_Task to complete:_ Every line with the string "Given" should be copied from the data.

_Data records:_
• • • • •
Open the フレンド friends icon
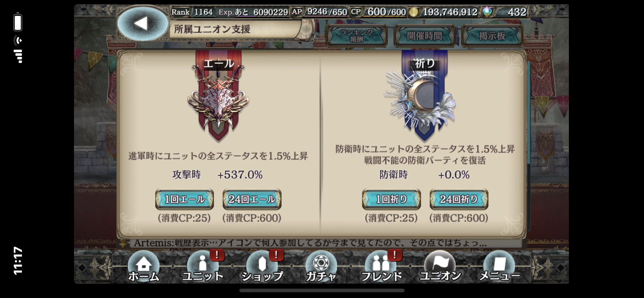Viewport: 644px width, 298px height. [381, 267]
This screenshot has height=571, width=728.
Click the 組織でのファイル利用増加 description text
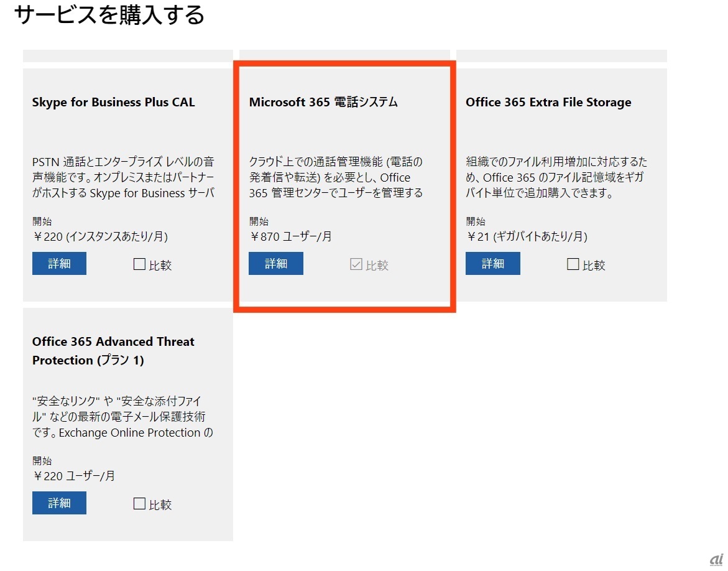click(556, 177)
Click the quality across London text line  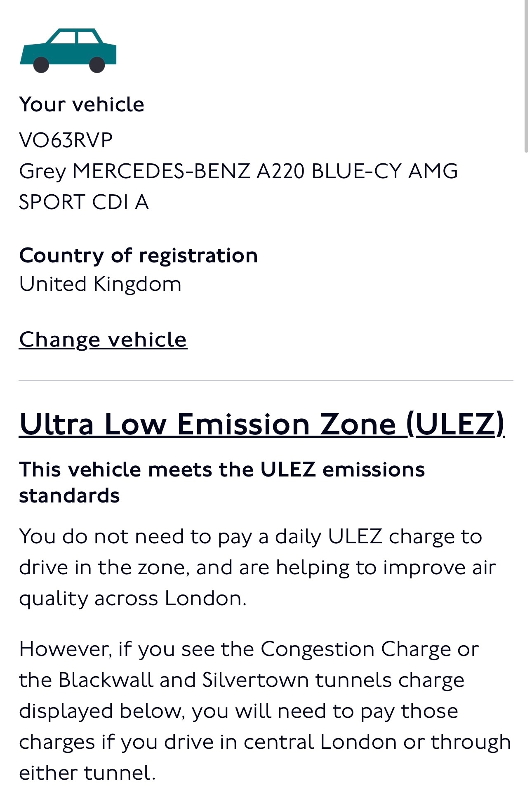[x=133, y=599]
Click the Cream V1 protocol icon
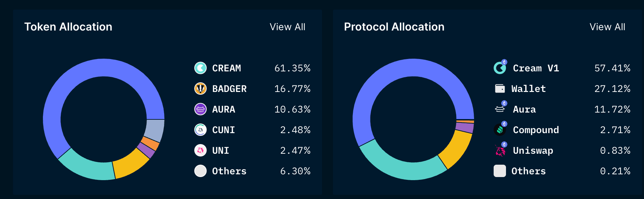Viewport: 644px width, 199px height. pyautogui.click(x=501, y=68)
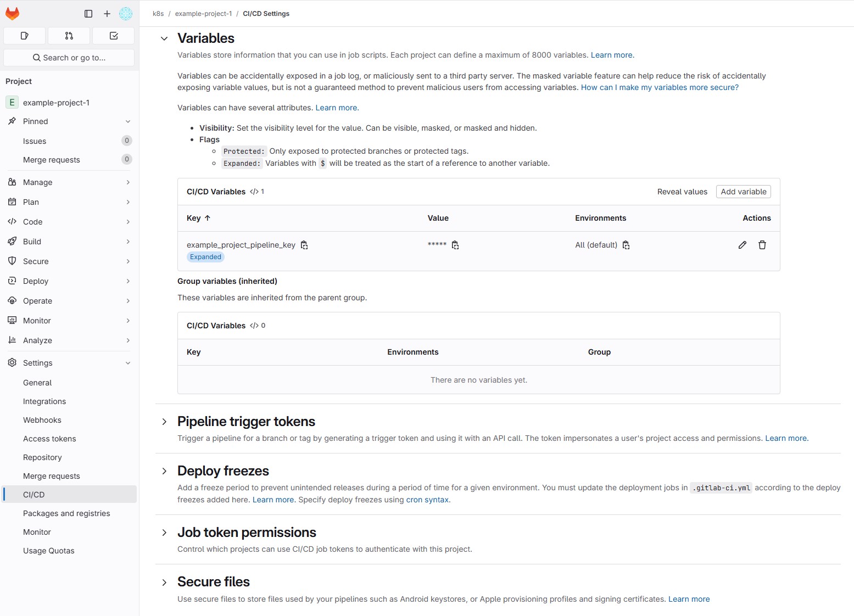Reveal the hidden variable values
The width and height of the screenshot is (854, 616).
(x=682, y=192)
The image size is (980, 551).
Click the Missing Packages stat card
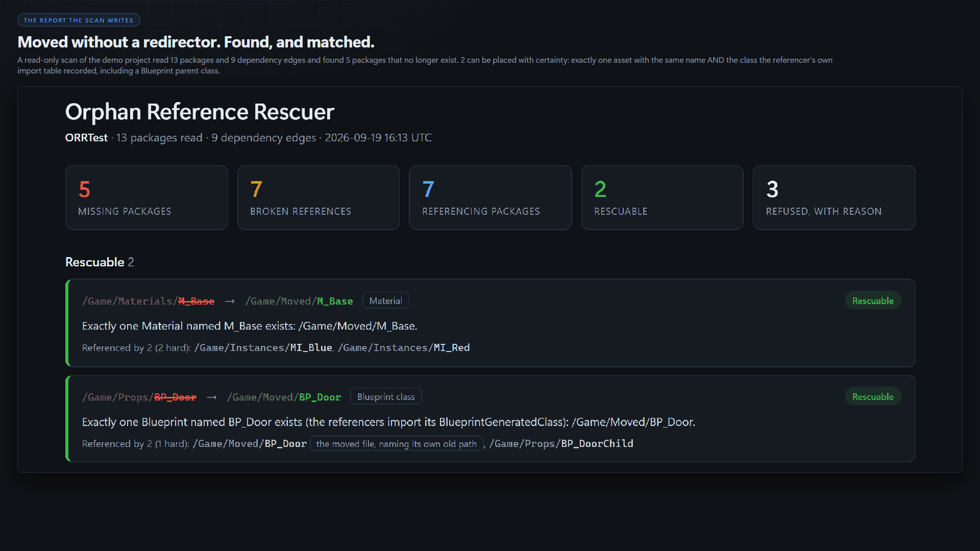[146, 197]
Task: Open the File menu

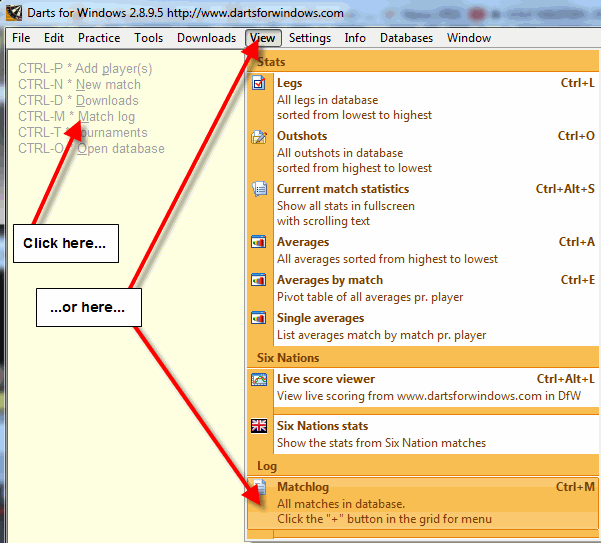Action: pyautogui.click(x=21, y=38)
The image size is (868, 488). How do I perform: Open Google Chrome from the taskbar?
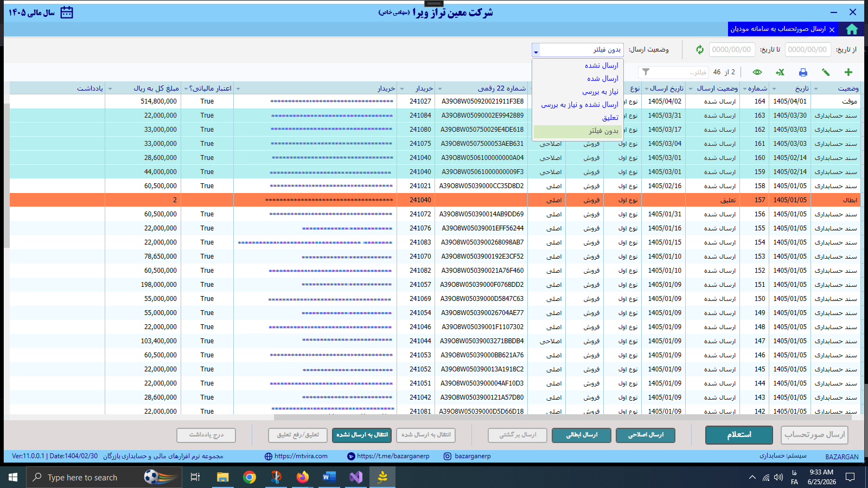(x=249, y=477)
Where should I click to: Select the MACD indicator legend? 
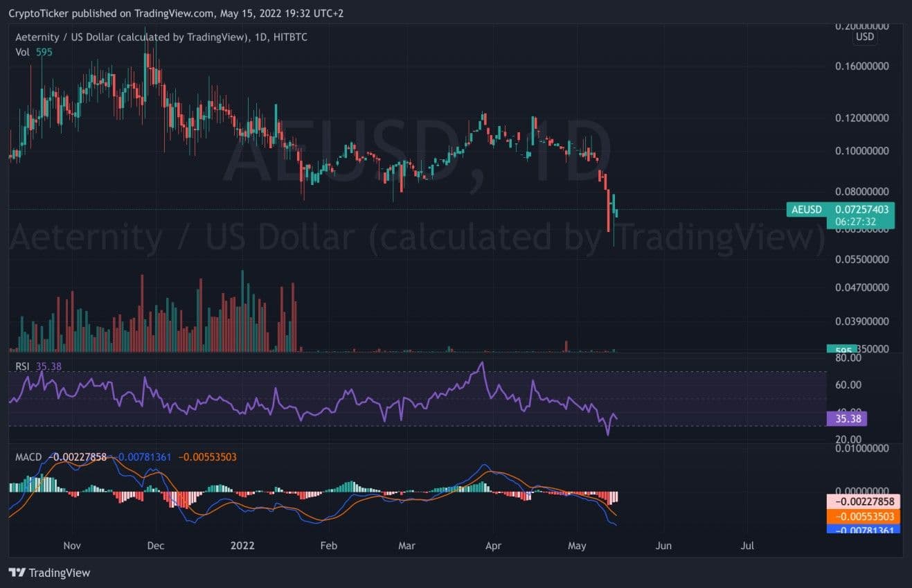pyautogui.click(x=29, y=457)
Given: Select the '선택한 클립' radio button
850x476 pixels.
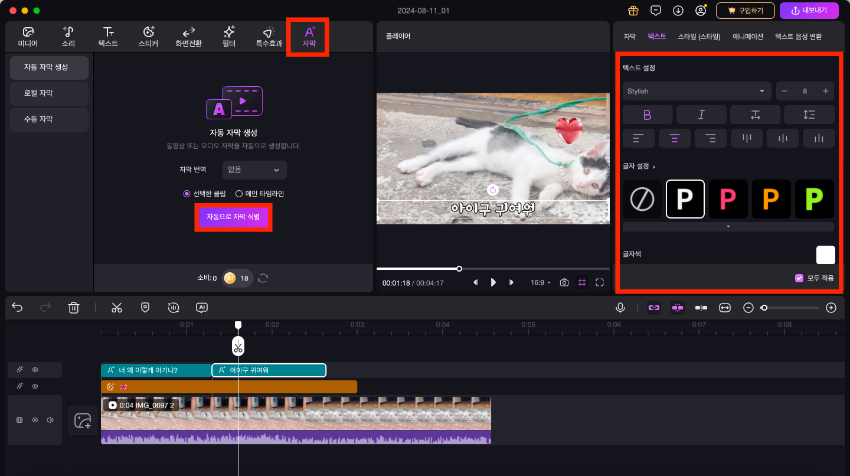Looking at the screenshot, I should click(x=186, y=193).

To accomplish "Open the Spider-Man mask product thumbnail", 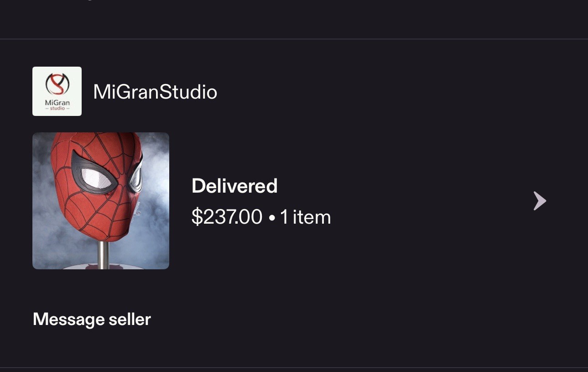I will 101,201.
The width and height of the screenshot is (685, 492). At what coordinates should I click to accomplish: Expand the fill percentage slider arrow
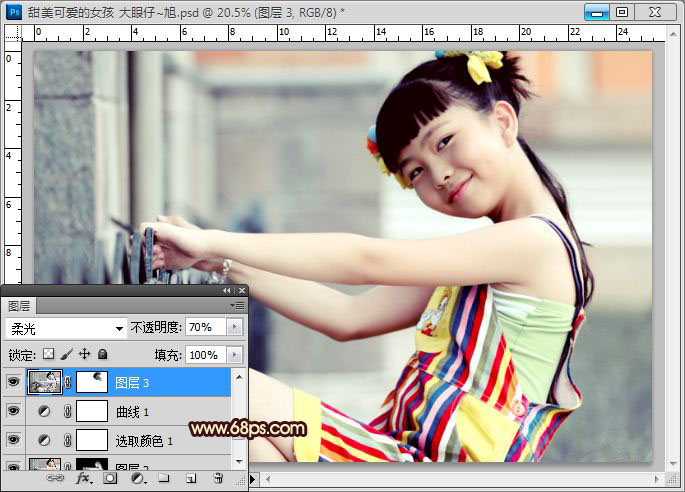pyautogui.click(x=235, y=355)
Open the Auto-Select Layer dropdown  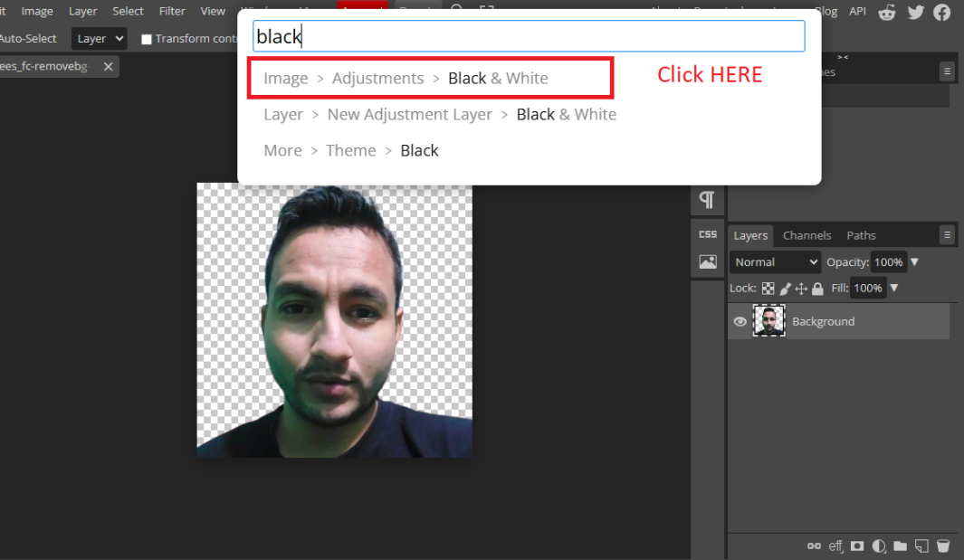[x=99, y=39]
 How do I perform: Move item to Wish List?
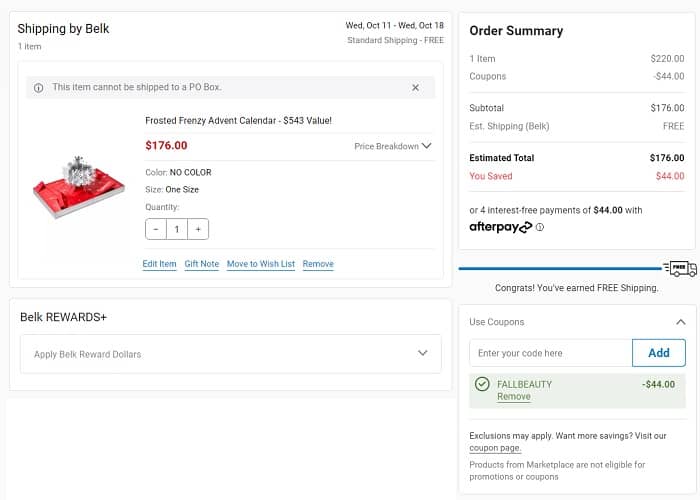[x=260, y=264]
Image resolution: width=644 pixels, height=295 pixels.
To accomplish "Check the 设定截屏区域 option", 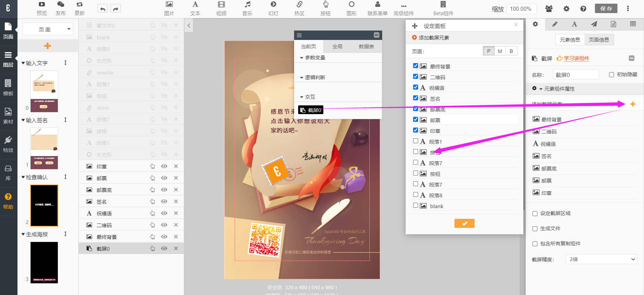I will click(535, 214).
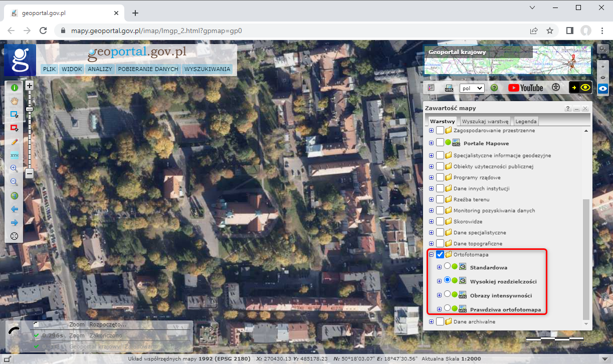The image size is (613, 364).
Task: Click the WMS add-layer icon
Action: point(449,88)
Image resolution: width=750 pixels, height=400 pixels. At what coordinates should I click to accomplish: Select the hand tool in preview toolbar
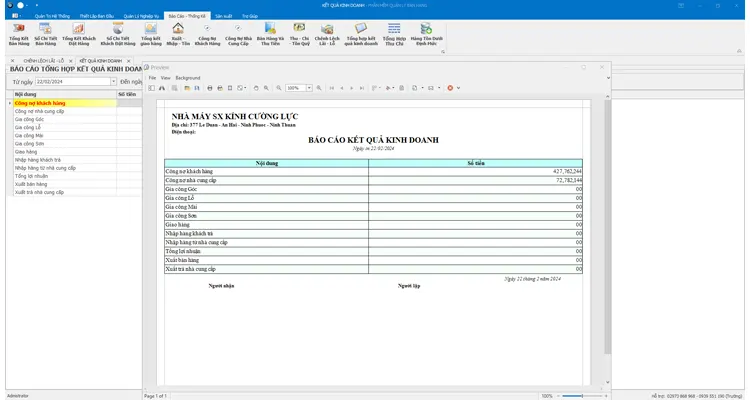pos(256,88)
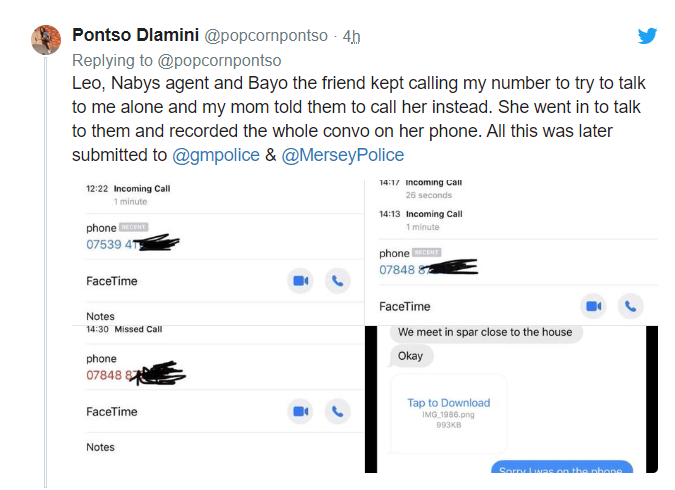Tap phone call icon in top-left screenshot
675x490 pixels.
coord(337,281)
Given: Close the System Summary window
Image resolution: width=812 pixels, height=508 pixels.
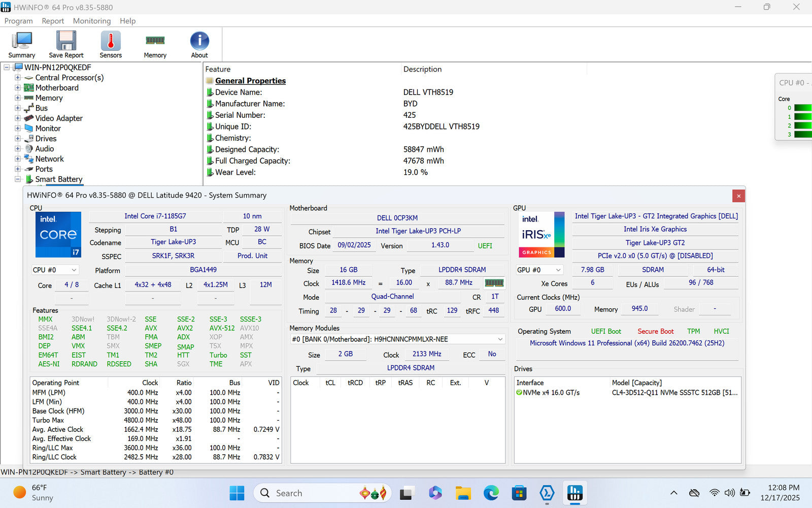Looking at the screenshot, I should tap(738, 196).

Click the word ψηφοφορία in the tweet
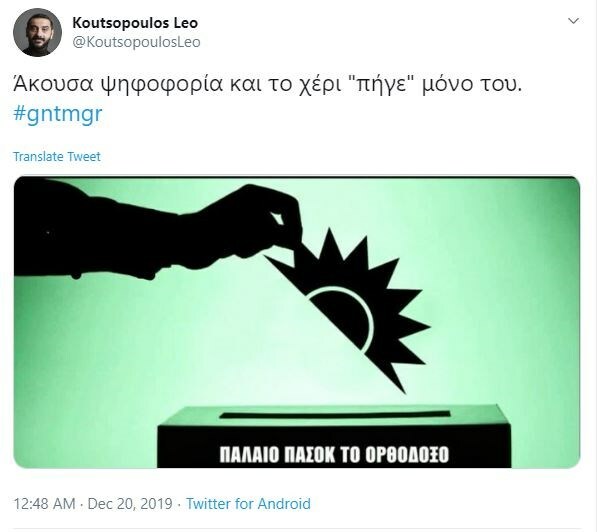[161, 85]
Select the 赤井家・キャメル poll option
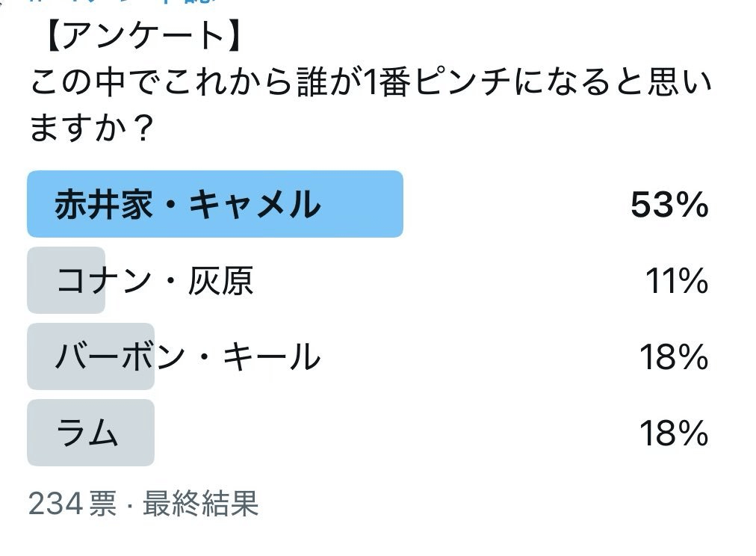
• • • • •
_Exercise response:_
Given: Select the '선택한 클립' radio button
Given: Close the System Summary window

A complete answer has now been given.